- **Выбранный текст**
Воспоминания
Шрифт:
– А как же почтенная британская доктрина о безопасном убежище для всех политических изгнанников? Что произошло с этим бесценным принципом гордого Альбиона?
Мой собеседник пожал широкими плечами и молча показал на телеграмму у себя на столе. Приказы! Место классического принципа заняли приказы министерства иностранных дел! Страна, которая в прошлом оказывала самое широкое гостеприимство всем видам анархистов и цареубийц, теперь считает своим долгом захлопнуть двери перед самым носом кузена его величества!
– Полагаю, – сказал я, протягивая руку, – это мое прощание с Британскими островами.
– Не обязательно. Через месяц-другой положение может измениться, и тогда МИД пересмотрит теперешнее решение. – Пусть так, – покорно сказал я. – Думаю, я останусь там, где нахожусь сейчас.
– Что ж, – заметил лорд Дерби, – Франция прекрасная страна, не так ли?
–
Жаль, что я не мог рассказать ему о битве на рю Анатоль-де-ла-Форж, потому что в свете этих новых и поистине поразительных событий мелкий разбой моего толстощекого коротышки домовладельца выглядел вполне простительным, почти благородным.
С напускным равнодушием сказать лорду Дерби: «Думаю, я останусь там, где нахожусь сейчас» – было не особенно трудно. Улыбка… взмах руки.

- **Раздел данных**
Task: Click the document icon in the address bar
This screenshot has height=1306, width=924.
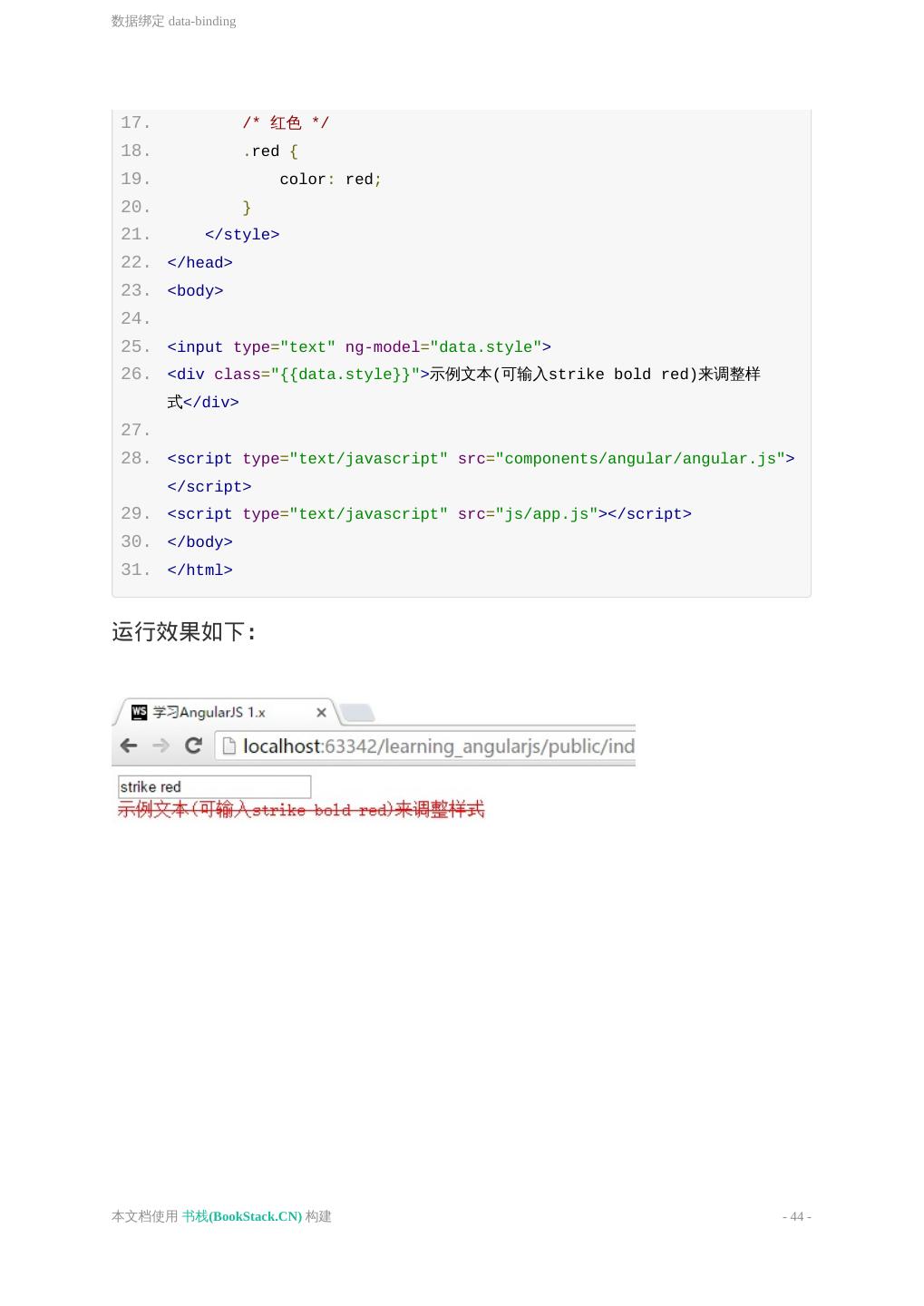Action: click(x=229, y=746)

- **Ваша задача**
Пожалуйста, перепечатайте выбранный текст, который стоит выше перед данными, целиком и без единого изменения.

- **Решение задания**
Воспоминания
Шрифт:
– А как же почтенная британская доктрина о безопасном убежище для всех политических изгнанников? Что произошло с этим бесценным принципом гордого Альбиона?
Мой собеседник пожал широкими плечами и молча показал на телеграмму у себя на столе. Приказы! Место классического принципа заняли приказы министерства иностранных дел! Страна, которая в прошлом оказывала самое широкое гостеприимство всем видам анархистов и цареубийц, теперь считает своим долгом захлопнуть двери перед самым носом кузена его величества!
– Полагаю, – сказал я, протягивая руку, – это мое прощание с Британскими островами.
– Не обязательно. Через месяц-другой положение может измениться, и тогда МИД пересмотрит теперешнее решение. – Пусть так, – покорно сказал я. – Думаю, я останусь там, где нахожусь сейчас.
– Что ж, – заметил лорд Дерби, – Франция прекрасная страна, не так ли?
–
Жаль, что я не мог рассказать ему о битве на рю Анатоль-де-ла-Форж, потому что в свете этих новых и поистине поразительных событий мелкий разбой моего толстощекого коротышки домовладельца выглядел вполне простительным, почти благородным.
С напускным равнодушием сказать лорду Дерби: «Думаю, я останусь там, где нахожусь сейчас» – было не особенно трудно. Улыбка… взмах руки.